Emily: Yeah. November is National Adoption Month. So any final thoughts to wrap up the episode? Anything that you wanted to share that I didn’t get to ask you about yet?
Kaley: I think one thing that I’ve recently in a panel posed to the audience and to other queerspawn, especially adoptees, to help further push for change and advocacy is, think about who right now in the media represents youth and LGBTQ families or even adult children and LGBTQ+ families. And what do those folks look like and who is missing from that? We don’t really have a lot of people to look up to, not a lot of mentors in the media or larger. I know Zach Wahls is out there doing some great work. We also have some other folks like Tony Hynes, which I’m so thankful for, but I’d love to help elevate those stories and really help think about who are we making space for and who is falling through the cracks. You know, a lot of times youth are spoken for or about, and not always given the agency to share their own stories. So just thinking around, especially with adoptees, that we can share and speak their own stories. But also look for more intersectional stories and more intersectional people. Exactly like you’re doing Emily. And thank you so much for allowing myself and Weston to share our stories cause I think there are so many wonderful stories to share and also important stories to listen to. Not just always positive stories but just the whole gamut. Listen to youth, listen to adoptees and if there is ever a time when people are making decisions for us, make sure that we’re involved in that. We’re involved at every step of the way and just take a step back and recognize that if you don’t have that identity, if you don’t have that experience, just take that pause and get feedback from the community. I think there are many different instances when I’ve seen a lot of adoptees spoken for and I’d love for that narrative to change.

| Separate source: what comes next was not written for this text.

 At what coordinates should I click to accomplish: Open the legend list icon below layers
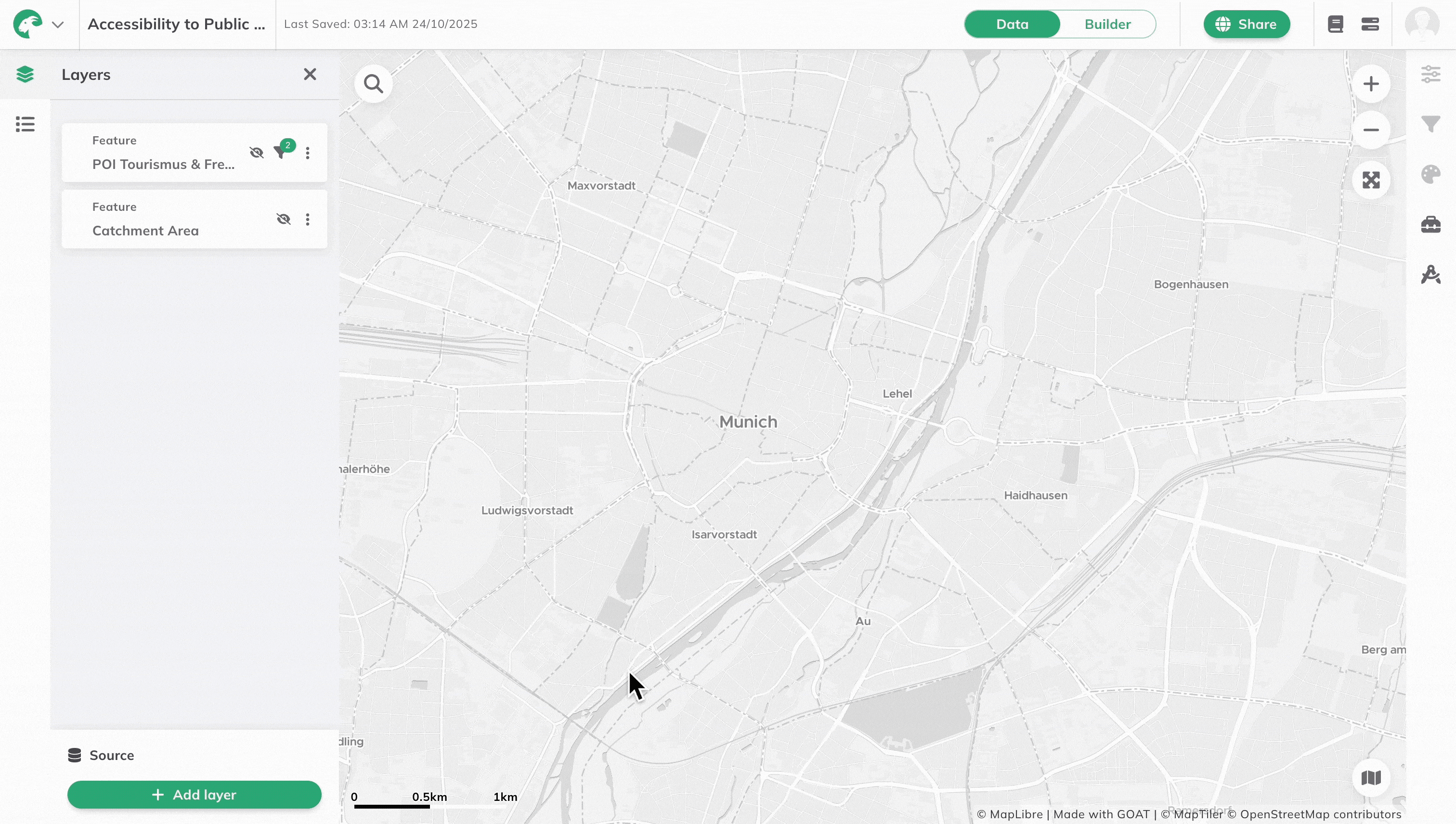25,124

Weston: Yes, of course. I just really want to say like a lot of individuals in the foster care system are so scared to speak their truth and the fear of what’s to come. And ultimately we thrive off of the truth and we thrive off of these experiences to only be able to empower and educate and just being able to uplift everyone else. And I think that that’s so important that people who do identify as LGBTQ or identify as being biracial or gender fluid, I feel like they are not as represented as they should be. And so that’s what I really wanted to do is kind of share my voice and being able to speak out for individuals who feel like they’re not always represented in a space where they should be.